Já o México quer desenvolver a “soberania energética”, o que envolve a recuperação da produção de petróleo, que diminuiu significativamente nos últimos 15 anos.
Nem mesmo países considerados exemplares na luta contra as mudanças climáticas estão se saindo muito bem.
A Noruega, que tem um fundo de investimentos de mais de 1 trilhão de dólares graças à exploração ininterrupta de seus campos de petróleo e gás, se limitou a indicar que deixará de investir na extração de carvão e em algumas atividades petrolíferas.
Mas mantém seus objetivos nacionais em relação aos combustíveis fósseis, ao mesmo tempo em que se posiciona como um campeão ambiental.

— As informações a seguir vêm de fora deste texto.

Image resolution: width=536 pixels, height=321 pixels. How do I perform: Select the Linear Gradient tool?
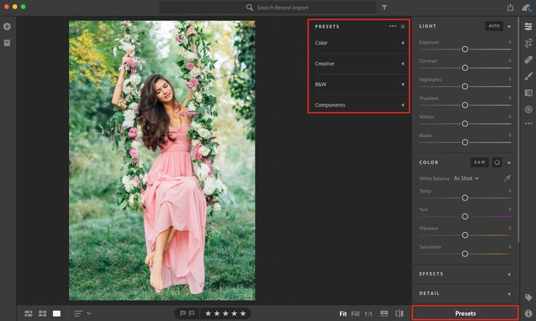click(528, 93)
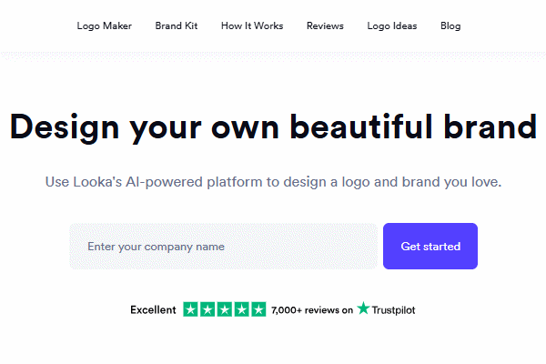Click the fourth green Trustpilot rating star
This screenshot has height=364, width=546.
coord(242,309)
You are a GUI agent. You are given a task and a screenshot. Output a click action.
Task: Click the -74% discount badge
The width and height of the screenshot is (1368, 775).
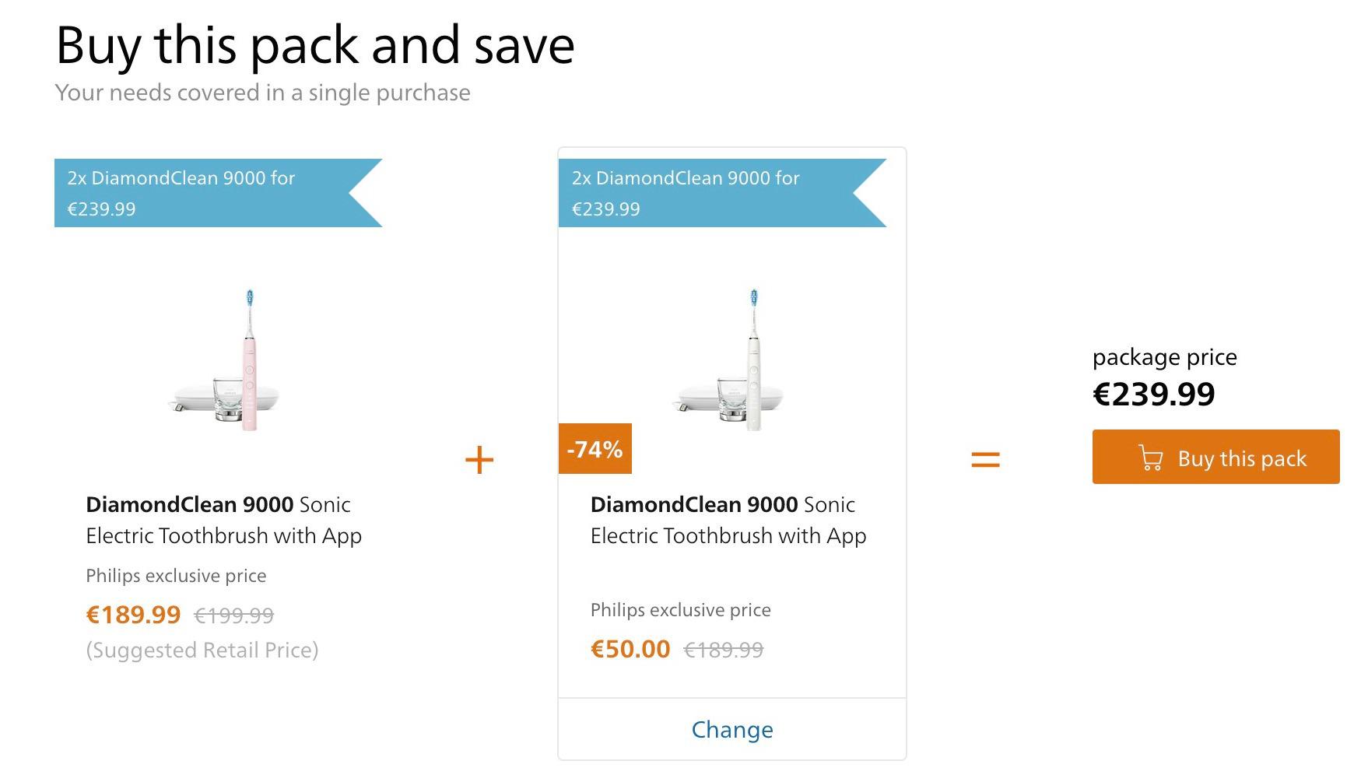pos(595,449)
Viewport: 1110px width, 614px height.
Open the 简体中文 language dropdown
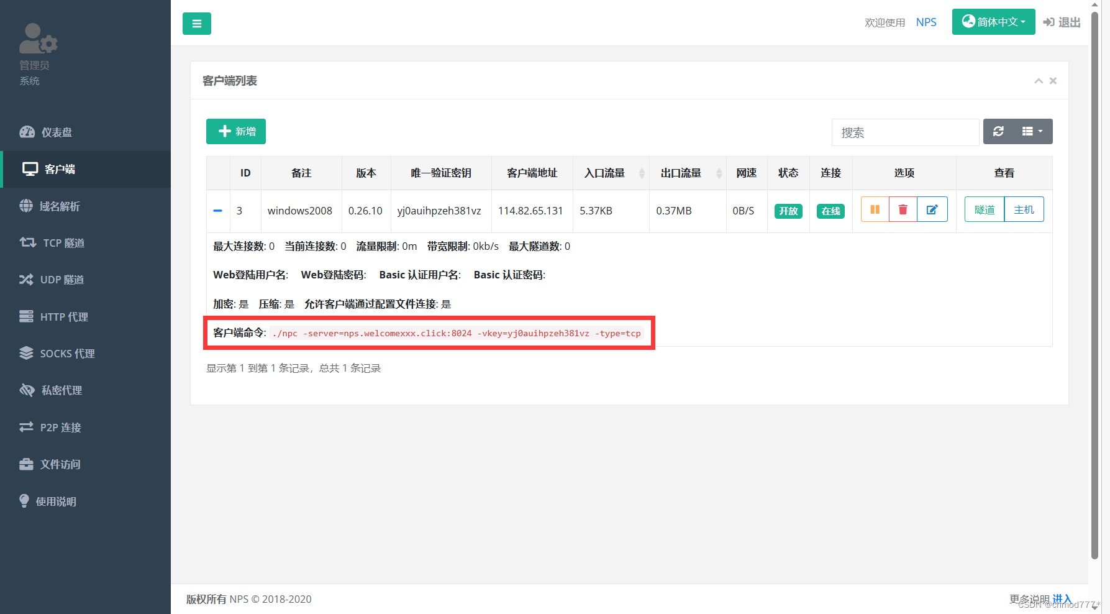tap(993, 21)
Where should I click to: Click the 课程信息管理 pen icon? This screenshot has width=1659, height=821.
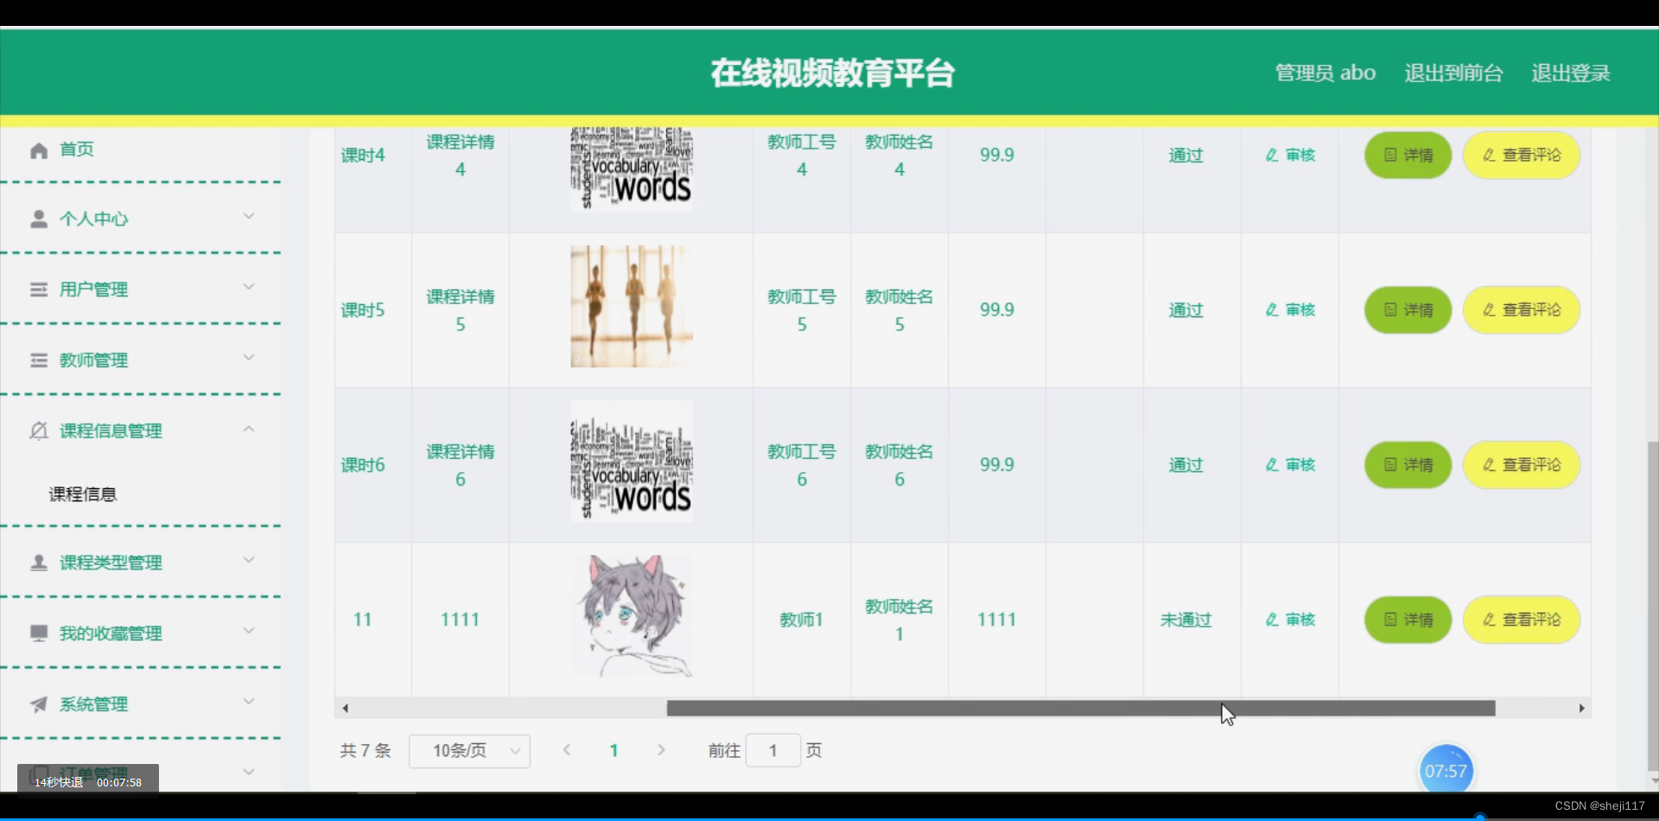click(40, 430)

O país planeja aumentar seus cortes nas emissões de gases de efeito estufa para entre 50% e 55% até 2030, conforme anunciado no início deste ano.
Nos Estados Unidos, as projeções mostram que a produção de petróleo e gás aumentará em 17% e 12%, respectivamente, até 2030, em comparação com os níveis de 2019.
Muito desse montante será exportado, o que significa que as emissões da queima desses combustíveis fósseis não aparecerão nas contas dos EUA, embora sejam acrescidas ao total global. A produção americana de carvão está projetada para diminuir em 30% na próxima década em comparação com 2019.
Janela se fechando
Desde o início da pandemia de covid-19, os países do G20 gastaram mais de 300 bilhões de dólares no setor de combustíveis fósseis, revela o relatório.
A própria Agência Internacional de Energia (IEA, na sigla em inglês) reconheceu em seu último relatório que a pressão para consumir fontes de energia baratas e abundantes não diminuirá nas próximas décadas, apesar dos cenários catastróficos alertados por especialistas.
“A energia moderna é inseparável do modo de vida e das aspirações de uma população mundial que crescerá em cerca de 2 bilhões de pessoas até 2050”, advertiu a IEA.
O relatório apresentado nesta quarta-feira também concluiu que o grupo das 20 principais economias industrializadas e emergentes investiram mais em novos projetos de combustíveis fósseis do que em energia limpa desde o início de 2020.
“Ainda há tempo de limitar o aquecimento global em 1,5 °C, mas essa janela de oportunidade está se fechando rapidamente”, disse o diretor executivo da agência, Inger Andersen, reforçando que acordos precisam ser alcançados na COP26.
O evento reunirá representantes de quase 200 países, de 31 de outubro a 12 de novembro. A cúpula anual, convocada pela ONU e adiada no ano passado por causa da pandemia, é palco para diplomatas negociarem tratados para retardar mudanças perigosas no clima.